The empirical findings are that in favorable media, the straight line segments are longer. The resultant motion is an apparent diffusion up a favorable food gradient. In addition, there is a division period in which the bacteria divide in half (double their number) by reproductive fission. That time scale depends on temperature. A common temperature range is somewhere between near freezing and boiling water temperatures. A typical doubling time at room temperature may be in the vicinity of, say, 20 minutes. Thus one elects some in-between temperature to thermostat the flow system.
We have to know the energy consumption of our selected bacterial species when swimming in a stream of our elected velocity at our given temperature. We can perform tests on a small sample to determine that specific consumption, or we might make a crude estimate from our mammalian data. Such an estimate might come out in the vicinity of say 50 picograms (10-12 grams) per minute of glucose. So we add such a stream of glucose to our U-tube flow system.
What would happen if we put in one, a few, the number we wish to maintain, or many more of our desired bacteria?

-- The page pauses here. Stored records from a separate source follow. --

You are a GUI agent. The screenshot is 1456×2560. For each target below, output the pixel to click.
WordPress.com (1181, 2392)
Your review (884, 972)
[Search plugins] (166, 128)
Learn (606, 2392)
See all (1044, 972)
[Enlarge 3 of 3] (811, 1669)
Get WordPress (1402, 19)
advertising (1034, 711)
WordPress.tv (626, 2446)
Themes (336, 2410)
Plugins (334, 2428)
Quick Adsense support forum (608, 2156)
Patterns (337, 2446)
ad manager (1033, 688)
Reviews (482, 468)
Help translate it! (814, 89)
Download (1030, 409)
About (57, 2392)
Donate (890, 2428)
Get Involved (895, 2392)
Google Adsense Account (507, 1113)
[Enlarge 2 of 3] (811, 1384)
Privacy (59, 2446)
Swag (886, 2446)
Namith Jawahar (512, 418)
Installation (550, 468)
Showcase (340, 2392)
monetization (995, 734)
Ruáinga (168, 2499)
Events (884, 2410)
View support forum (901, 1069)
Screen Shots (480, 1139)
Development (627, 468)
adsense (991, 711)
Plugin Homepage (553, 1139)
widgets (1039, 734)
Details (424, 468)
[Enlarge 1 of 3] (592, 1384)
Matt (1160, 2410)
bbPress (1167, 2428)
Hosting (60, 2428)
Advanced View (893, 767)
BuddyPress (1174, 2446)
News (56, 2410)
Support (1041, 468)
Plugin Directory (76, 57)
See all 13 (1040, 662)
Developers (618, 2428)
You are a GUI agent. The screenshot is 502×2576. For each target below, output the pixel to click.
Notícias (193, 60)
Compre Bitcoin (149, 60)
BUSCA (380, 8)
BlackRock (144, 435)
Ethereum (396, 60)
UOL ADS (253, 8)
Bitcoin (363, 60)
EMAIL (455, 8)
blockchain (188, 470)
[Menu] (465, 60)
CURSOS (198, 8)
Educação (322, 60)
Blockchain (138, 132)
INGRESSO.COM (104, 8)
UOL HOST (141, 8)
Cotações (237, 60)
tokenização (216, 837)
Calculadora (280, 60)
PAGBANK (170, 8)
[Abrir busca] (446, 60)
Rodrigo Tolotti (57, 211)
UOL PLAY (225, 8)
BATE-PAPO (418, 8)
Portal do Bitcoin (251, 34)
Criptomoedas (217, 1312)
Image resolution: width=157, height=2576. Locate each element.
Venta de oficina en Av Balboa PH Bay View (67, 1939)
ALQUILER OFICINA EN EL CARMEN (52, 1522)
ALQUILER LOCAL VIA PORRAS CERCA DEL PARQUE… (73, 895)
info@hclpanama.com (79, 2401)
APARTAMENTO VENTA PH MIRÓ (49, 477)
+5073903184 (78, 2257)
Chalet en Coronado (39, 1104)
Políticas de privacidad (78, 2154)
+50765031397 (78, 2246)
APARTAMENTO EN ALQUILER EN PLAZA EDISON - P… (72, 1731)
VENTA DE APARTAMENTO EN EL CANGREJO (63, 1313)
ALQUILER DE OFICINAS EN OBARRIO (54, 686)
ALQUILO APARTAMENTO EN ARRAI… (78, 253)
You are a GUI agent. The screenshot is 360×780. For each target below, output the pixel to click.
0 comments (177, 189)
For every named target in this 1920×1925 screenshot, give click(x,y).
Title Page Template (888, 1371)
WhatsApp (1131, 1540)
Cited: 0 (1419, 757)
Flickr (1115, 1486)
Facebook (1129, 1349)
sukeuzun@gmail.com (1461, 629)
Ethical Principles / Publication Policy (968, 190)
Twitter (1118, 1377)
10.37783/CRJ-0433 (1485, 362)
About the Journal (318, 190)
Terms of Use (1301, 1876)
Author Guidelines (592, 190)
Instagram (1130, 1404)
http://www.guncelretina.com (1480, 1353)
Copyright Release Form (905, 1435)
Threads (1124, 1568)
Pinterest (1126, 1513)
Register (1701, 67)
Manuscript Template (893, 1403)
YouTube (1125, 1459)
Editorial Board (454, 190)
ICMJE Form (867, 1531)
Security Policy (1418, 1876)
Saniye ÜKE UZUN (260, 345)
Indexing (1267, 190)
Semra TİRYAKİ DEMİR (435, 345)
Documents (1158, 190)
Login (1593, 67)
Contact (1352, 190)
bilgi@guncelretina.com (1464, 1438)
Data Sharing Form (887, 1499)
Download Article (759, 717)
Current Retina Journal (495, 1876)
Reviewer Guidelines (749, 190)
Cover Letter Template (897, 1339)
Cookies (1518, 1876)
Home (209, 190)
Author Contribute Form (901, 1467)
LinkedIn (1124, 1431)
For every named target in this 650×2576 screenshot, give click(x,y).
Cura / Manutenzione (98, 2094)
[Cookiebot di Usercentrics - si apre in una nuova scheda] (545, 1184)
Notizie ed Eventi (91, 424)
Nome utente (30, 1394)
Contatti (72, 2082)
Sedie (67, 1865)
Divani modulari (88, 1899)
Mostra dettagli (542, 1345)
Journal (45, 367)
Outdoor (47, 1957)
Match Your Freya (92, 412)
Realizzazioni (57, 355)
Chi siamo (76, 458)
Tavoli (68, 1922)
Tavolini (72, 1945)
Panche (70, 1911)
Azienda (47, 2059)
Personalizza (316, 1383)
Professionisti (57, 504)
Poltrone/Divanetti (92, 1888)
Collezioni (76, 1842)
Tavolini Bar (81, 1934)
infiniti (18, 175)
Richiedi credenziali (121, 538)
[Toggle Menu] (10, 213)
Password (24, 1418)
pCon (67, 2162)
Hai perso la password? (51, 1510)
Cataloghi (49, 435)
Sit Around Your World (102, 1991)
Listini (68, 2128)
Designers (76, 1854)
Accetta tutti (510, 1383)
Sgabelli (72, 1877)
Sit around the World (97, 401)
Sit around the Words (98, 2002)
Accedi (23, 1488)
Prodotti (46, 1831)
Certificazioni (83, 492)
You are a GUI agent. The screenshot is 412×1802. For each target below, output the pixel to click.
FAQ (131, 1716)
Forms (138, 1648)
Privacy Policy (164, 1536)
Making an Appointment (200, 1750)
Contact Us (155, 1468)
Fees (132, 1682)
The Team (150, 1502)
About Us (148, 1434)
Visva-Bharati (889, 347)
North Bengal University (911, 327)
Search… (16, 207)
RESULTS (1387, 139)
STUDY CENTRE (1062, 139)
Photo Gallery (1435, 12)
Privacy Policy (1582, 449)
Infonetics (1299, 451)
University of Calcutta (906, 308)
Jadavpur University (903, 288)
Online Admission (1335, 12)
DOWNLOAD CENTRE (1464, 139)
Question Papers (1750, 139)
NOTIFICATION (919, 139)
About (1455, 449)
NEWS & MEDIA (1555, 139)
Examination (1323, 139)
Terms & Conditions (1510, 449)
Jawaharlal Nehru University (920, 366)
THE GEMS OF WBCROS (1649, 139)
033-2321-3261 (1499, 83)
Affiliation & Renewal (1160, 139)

Obviously they would be swept along by the stream, but in the competition for the limited glucose supply:
(a) there would be continued growth and division, number doubling per 20 minutes, and
(b) by glucose depletion, there would form a gradient of glucose concentration in the stream, so that the more favorable region of occupancy is toward the entrance.
A diminishing exponential concentration would develop, concentrating the cell number up near the entrance. Is that the flow equilibrium resultant?
No, because the energy expenditure is for the dissipative cost of swimming. It does not supply the required material - proteins and nucleic acids - needed to maintain the bacterial body material growth supply. Thus, the doubling growth could not take place. Either the number growth would have to stop, or - if forced to continue - some cells would become moribund and die. Since they could not swim, they would be swept away.
Thus we see the additional conservation condition. To maintain a dilute non-interacting colony of say 10,000 bacteria, we have to supply the material replacement for the bacteria that die and are swept away. We must add to our stream the required material flux in protein or amino acids and nucleic acids that are disappearing. If the various streams are correct in magnitude, then when we introduce whatever number of the pure strain we wish to maintain, it will move by fission and death toward the equilibrium in number, in action, in mass flow streams, and in the energy stream that represents one point in the equation of state for those bacteria at that operating temperature, with no unaccounted-for ingredients in the outflow. By repeating the experiment at different temperatures and velocities, etc., we can determine the entire mathematical relationship among the components of this four variable equation of state (This is as an idealized but realizable equation of state. There are some more dynamic unstable states for the bacterial processes which are possible, but we do not have to confront them in our first simple modeling). And then this can be done for other living species.